• About this exercise
Only the lines from the one containing "Given: Open the 使用帮助? menu" through the end of the listing below belong in your answer; retype them exactly.

• Supplied material
/---

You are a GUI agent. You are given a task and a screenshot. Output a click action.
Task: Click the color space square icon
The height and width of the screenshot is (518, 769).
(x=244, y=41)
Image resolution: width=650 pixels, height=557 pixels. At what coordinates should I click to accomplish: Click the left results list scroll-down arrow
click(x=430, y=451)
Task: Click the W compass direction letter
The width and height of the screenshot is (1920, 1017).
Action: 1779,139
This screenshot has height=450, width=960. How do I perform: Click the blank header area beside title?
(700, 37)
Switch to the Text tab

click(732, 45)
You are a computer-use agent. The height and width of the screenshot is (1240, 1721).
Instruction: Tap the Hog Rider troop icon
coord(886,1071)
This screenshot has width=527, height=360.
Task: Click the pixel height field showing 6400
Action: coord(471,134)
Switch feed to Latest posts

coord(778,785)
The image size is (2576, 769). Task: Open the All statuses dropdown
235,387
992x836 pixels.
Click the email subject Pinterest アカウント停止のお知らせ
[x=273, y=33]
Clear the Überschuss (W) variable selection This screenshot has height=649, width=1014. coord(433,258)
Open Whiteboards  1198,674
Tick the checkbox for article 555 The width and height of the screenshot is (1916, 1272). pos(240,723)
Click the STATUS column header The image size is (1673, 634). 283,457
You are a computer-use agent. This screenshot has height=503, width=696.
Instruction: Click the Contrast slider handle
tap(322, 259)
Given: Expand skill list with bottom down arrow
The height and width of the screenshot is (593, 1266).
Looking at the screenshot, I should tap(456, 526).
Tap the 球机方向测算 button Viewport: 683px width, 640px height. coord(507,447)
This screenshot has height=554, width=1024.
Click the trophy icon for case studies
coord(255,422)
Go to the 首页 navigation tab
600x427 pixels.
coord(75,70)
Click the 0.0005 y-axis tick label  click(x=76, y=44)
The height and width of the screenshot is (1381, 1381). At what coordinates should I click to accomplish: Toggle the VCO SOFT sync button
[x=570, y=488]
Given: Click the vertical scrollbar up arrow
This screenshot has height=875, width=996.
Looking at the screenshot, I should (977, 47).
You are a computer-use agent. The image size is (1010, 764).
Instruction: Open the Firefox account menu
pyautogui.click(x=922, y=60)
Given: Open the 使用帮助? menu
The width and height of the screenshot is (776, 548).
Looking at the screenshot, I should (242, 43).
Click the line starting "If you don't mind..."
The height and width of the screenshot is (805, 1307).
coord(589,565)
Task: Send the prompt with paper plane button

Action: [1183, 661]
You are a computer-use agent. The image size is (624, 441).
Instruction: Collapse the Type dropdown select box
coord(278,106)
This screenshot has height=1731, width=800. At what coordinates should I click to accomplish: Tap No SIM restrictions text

\---

• Answer for the task
Given: Open the 使用帮助? menu
The width and height of the screenshot is (776, 548).
Looking at the screenshot, I should (242, 43).
Click the line starting "If you don't mind..."
The height and width of the screenshot is (805, 1307).
coord(589,565)
Task: Send the prompt with paper plane button

Action: [1183, 661]
You are a computer-use agent. The image size is (624, 441).
Instruction: Collapse the Type dropdown select box
coord(278,106)
This screenshot has height=1731, width=800. At what coordinates should I click to accomplish: Tap No SIM restrictions text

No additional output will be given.